If you make $2000 a month, working about 20 days, your single work day is worth about $100 to the boss. If he dangles $100 in front of you and tells you that if you don’t take any sick leave for a month, you’ll be given $100 “incentive”. Most of us have 14 days of paid sick leave in a year so by right, the $2000 salary ‘budgeted’ for more than 1 day of sick leave. But it seemed like a win-win for you to continue working, getting paid, and for your boss to continue extracting value out of you in the meantime, especially since the value you can bring him is potentially more than $100/day.

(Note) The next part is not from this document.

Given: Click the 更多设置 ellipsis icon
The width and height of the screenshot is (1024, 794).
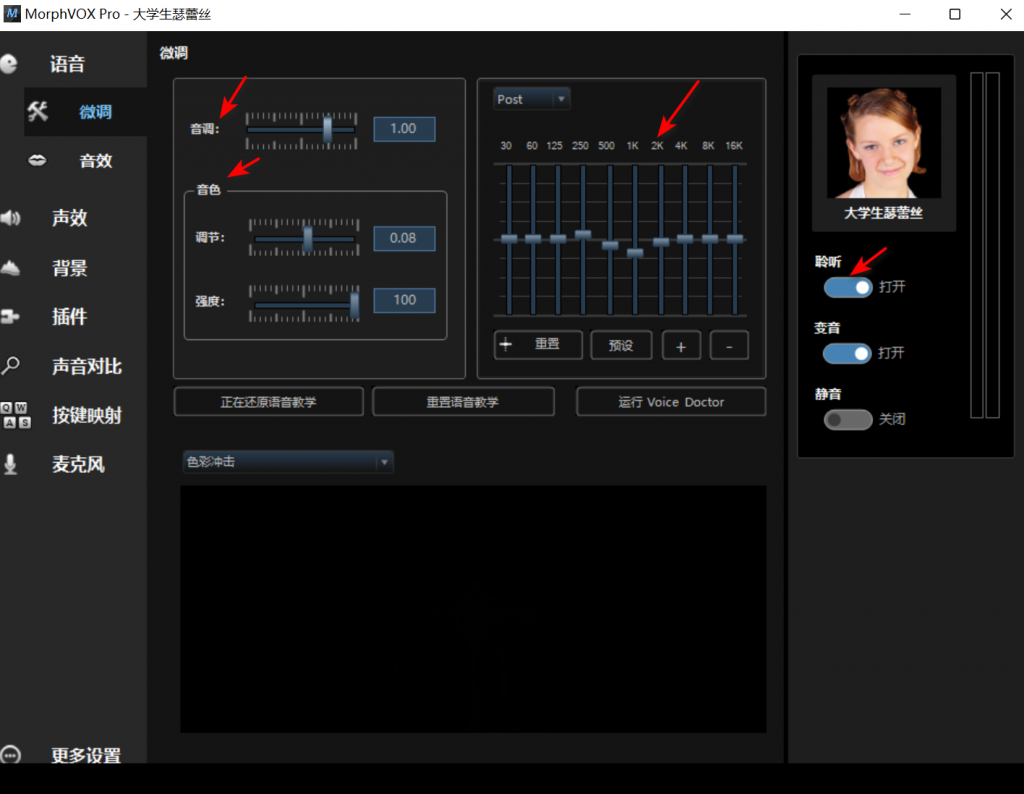Looking at the screenshot, I should click(10, 755).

But what if you’re sick, what if you are at risk of spreading illness to others in the company? What is the price you are actually paying? How about your family, and your colleagues? And the society? This time around, because of the pandemic, there was a law and it punished this man. It is deeply unfortunate for him, his family who needs him and the income. But if employers are doing these sort of things to their workers, and pitting their workers against their own health for the sake of work, should the law be stopping them?
Laws are not the cure-all, and we’ve seen that countries with strong labour laws typically end up just discouraging paid workers, causing higher rates of unemployment. So we need to build a culture that rallies around the labour and staff, and frown upon such employer practices. We need a culture of helping one another so that such incentives have no claim on us.